In December 2019, we hosted our very first Beading Workshop at the Lindsay Makerspace! The workshop was designed for participants to create their own beaded designs from drawings then making them into beautiful bead work on various materials. Courtney and Stef from our Delivery Team, with assistance from the Makerspace team, lead the workshop to an all-women class of 14 participants from Lindsay, Curve Lake First Nations and Woodstock.
Working with a diverse group of participants, it was important for us to establish two things before starting. For Non-Indigenous participants, it was important to ask what they felt their roles were as “allies”, what it looked like when connecting with Indigenous communities and learning about traditional art forms. For Indigenous participants, it was important to represent how beading helps reconnect communities. How it aids in culture resurgence, reclaiming identities, and how it contributes to personal and community healing.
Courtney and Stefanie educated participants on a few different Indigenous beading techniques and the history of beading. A few different techniques that were introduced included the two bead back stitch, the one and two-needle stitch, and the three bead picot edging/backing techniques. Back stitches are a hand sewing stitch used when the stitches will not show on the top side of your project, which is important in beading. The day was spent as a group helping each other learn the techniques and giving tips to one another throughout the lesson.
Beading was first used by Indigenous peoples to create a variety of things including jewelry, dolls, and breastplates.

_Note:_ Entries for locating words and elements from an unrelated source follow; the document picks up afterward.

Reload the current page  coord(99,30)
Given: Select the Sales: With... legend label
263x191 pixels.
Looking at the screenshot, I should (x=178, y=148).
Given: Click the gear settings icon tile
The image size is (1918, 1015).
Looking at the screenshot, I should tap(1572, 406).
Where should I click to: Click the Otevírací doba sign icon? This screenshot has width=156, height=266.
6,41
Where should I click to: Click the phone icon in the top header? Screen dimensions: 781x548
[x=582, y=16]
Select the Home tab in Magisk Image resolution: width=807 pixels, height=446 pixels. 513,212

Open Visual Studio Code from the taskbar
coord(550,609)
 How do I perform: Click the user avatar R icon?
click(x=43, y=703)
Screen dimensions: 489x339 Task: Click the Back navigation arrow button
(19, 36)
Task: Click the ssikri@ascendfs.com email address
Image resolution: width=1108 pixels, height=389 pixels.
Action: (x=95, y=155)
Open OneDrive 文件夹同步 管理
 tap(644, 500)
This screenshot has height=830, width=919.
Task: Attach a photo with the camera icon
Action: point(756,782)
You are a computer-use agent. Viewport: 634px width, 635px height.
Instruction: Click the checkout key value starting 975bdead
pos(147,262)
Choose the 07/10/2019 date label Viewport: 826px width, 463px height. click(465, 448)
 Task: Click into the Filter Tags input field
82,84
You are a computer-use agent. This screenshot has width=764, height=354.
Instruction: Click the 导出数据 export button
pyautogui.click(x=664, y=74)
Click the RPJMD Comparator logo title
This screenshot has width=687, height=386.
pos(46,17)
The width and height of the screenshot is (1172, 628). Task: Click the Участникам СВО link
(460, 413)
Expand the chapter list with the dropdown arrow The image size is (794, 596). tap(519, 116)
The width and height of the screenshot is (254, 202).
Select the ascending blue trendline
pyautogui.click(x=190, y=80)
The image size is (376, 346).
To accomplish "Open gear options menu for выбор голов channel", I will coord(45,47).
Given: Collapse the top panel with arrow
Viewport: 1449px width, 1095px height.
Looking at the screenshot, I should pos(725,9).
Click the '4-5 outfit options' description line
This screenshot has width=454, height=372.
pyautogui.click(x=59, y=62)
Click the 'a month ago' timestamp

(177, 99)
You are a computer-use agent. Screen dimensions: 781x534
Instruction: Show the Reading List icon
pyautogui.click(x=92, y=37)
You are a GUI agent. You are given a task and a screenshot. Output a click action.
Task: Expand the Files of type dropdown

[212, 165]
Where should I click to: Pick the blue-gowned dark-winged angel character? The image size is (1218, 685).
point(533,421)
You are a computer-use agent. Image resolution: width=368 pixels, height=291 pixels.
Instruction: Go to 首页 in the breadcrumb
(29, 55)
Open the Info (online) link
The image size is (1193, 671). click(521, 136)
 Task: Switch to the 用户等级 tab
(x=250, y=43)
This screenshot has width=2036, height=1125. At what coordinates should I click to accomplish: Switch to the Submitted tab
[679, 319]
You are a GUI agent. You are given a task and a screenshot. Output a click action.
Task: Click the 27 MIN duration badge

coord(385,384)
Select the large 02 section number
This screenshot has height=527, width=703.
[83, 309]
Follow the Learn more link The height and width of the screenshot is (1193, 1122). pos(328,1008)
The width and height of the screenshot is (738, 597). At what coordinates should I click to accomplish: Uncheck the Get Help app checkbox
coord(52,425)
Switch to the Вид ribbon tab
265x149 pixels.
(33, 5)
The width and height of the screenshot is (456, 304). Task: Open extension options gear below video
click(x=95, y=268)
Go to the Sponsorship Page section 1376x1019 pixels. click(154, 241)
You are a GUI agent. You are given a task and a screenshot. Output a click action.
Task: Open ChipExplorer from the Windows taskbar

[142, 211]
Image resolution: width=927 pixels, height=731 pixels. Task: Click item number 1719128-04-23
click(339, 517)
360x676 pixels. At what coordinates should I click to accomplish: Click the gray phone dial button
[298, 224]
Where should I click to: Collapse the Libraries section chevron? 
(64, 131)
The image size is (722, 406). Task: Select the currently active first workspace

Not only that, but it was also used to create intricate designs with small beads to create moccasins and clothing. There are many opportunities for design creation. Artists can create beautiful patterns and styles for their liking. However, there are distinct styles and patterns of beadwork that have been passed down through generations. These styles and patterns tell the stories of the Indigenous people. Before the beads we have today, they were historically made out of things found in nature such as shell, bone, pearl, and stone.
The group discussed many important topics about this history and the current use of beading. One discussion focused on the importance of beading to Indigenous culture and how bead work contributes to the reclamation of identity. It was recognized that beading provides a therapeutic element to the healing of inter-generational trauma as a result of colonization in the 21st century.
Participants had a positive and informative experience and requested further workshops in the future, specifically to learn more on edging/backing techniques.
The Lindsay Makerspace is used as a place for people to explore, make, create, think, play, share, learn, unlearn, hack, and discuss digital technology. Focusing on STEAM, Pinnguaq strives to provide access to our space, educational workshops, tools, and implement resources in the Makerspace for everyone to use.